Nominee: Bearded, seated, red-flag-holding man.
Where to find him: Women’s trap shooting final.
Job requirements: Wave a red flag whenever a trap shooter fails to hit the clay target. Sit without fidgeting for long periods of time. Look good in a hat.
Why this might be the best job at the Olympics: You have a very important role. You are the official arbiter of success or failure in trap shooting. There would be no trap-shooting events without you, the guy with the red flag. When a shooter misses the clay target, it’s up to you to raise your red flag in a confident yet nonjudgmental manner. Your flag may not be bright red, but it’s red enough.
As the guy with the red flag, you will get a lot of screen time. Your friends and family will have ample opportunity to see you on NBC’s online trap-shooting live stream. “Look,” they will exclaim, “there he is, my good friend and/or relative, the guy with the red flag who’s indicating that the woman with the gun just missed!”

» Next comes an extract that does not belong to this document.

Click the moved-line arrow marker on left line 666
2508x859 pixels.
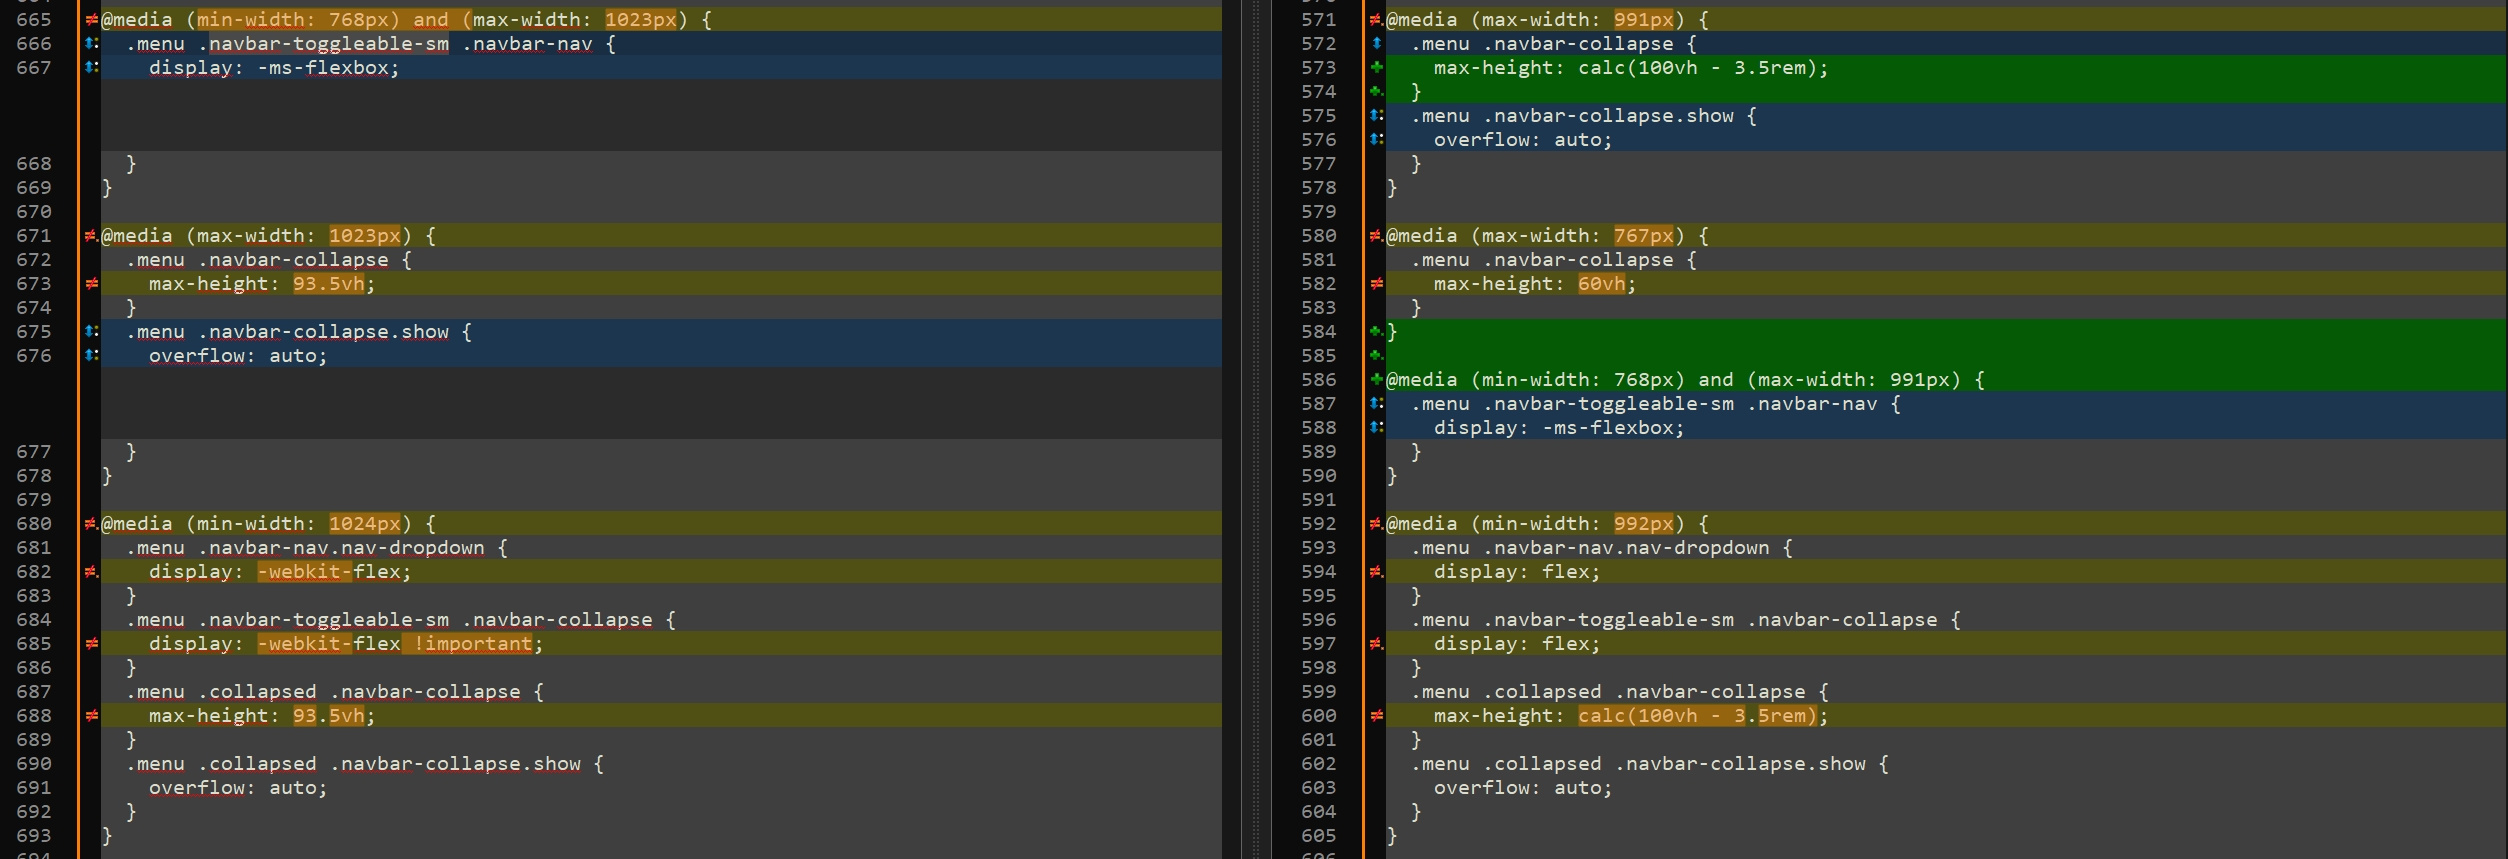click(91, 44)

Unlike other Olympic functionaries, the red flag guy is occasionally allowed to show some flair. Here, for example, he gives a slight nod of his head as he lowers his red flag. That’s so red flag guy.
If you are lucky enough to be the red flag guy, you get to sit very close to the action, in your own chair, and don’t have to worry about whether or not the person sitting next to you smells bad, because there is no one sitting next to you. Look at you, red flag guy, sitting there in the back-right of this clip, your red flag between your legs. You are the boss of trap shooting, in your own chill way.
Also, you get to wear a hat.
Why this might not be the best job at the Olympics: The job is sort of a downer, given that red flag guy springs into action to call out an athlete’s failures. It’s also fairly repetitive—flag up, flag down; flag up, flag down. Also, you have a lot of responsibility. You can’t ever lose focus, or get up to get a Coke, lest you fail to raise your red flag at the appropriate moment. You also have to remember to bring the red flag every morning, and it seems like it would be easy to leave it at home if you are in a rush.
How this could be a better job at the Olympics: The red flag guy should have two flags: the standard red flag to indicate a missed shot, and one that says “good job” that he can wave to indicate a hit. Also, instead of a folding chair, the red flag guy should sit in a recliner.
Verdict: I’ll give the job of “red flag guy” 3 out of 3 points for exposure, because it’s hard to be more visible than the red flag guy at a trap-shooting competition. 2 out of 3 for enjoyment, because every day is a good day when your job entails sitting in a chair, wearing a cool hat, and waving a colorful flag. 1.5 out of 3 for enviability, because while he’s cock of the walk today, at some point in the future the red flag guy will probably be replaced by a red flag robot. And 1 out of 1 in the category of “having a really good view.” 7.5 out of 10 for red flag guy. This is currently the best job at the Olympics.